I think thats about it from my personal stuff (i may have forgotten some stuff though)

In addition to all that, everything we have from Gesshin Hide will be there and a bunch of new stuff at the show

(my personal knives arent going to be out at the show, but if you want to check things out, let me know... at the end of the day, we are there representing Gesshin Hide though)


----------



## mattrud (Mar 1, 2012)

I will take everything. can I do that? what days are you at the show? and a few of my guys want to know if you have anything to sell.

thanks Jon!


----------



## JBroida (Mar 1, 2012)

we'll be at the show from the 4th to the 6th... almost all of the gesshin hide stuff we will have there will be for sale (there are a couple of exceptions)

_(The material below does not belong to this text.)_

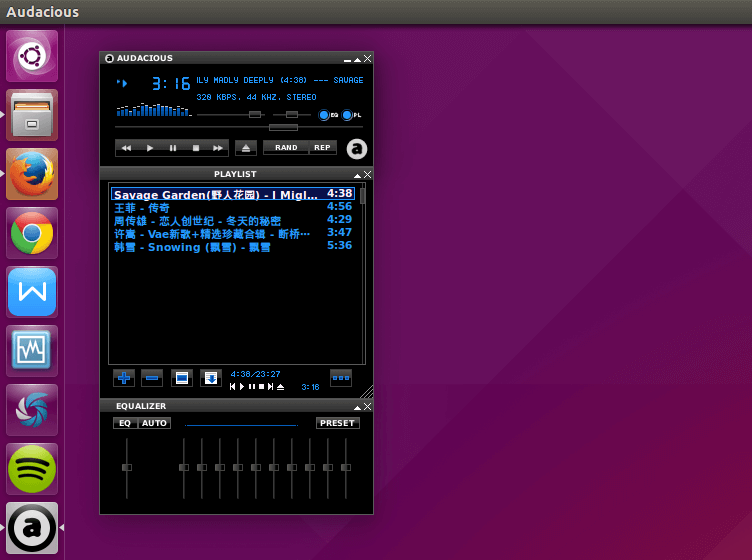
Task: Enable the equalizer with the EQ button
Action: [125, 423]
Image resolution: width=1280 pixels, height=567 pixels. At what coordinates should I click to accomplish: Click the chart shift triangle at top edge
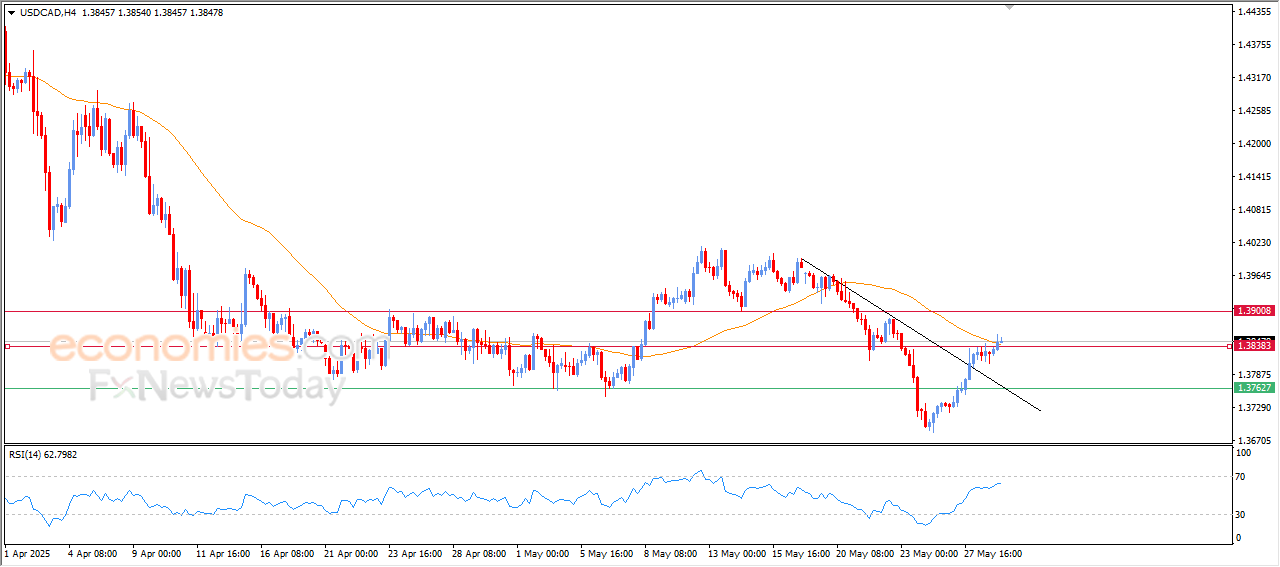(x=1010, y=7)
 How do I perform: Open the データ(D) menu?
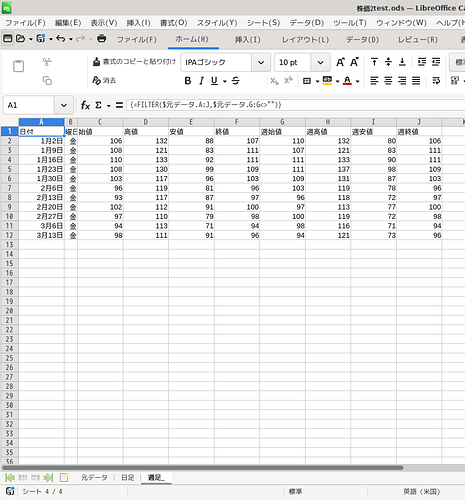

On the personal knives and stones, feel free to check out any/all of them (except maybe the gesshin hide which i might keep at the event with me, but it doesnt mean you cant use them a bit)


----------



## mr drinky (Mar 1, 2012)

This is one day I wish I were a well-placed and not-so-scrupulous baggage handler loading suitcases onto Jon's plane. "I'm sorry Mr. Broida, your bag has been lost." 

k.


----------



## Chifunda (Mar 1, 2012)

"Good morning, Mr. Phelps. Your mission, should you chose to accept it..." :muahaha:


----------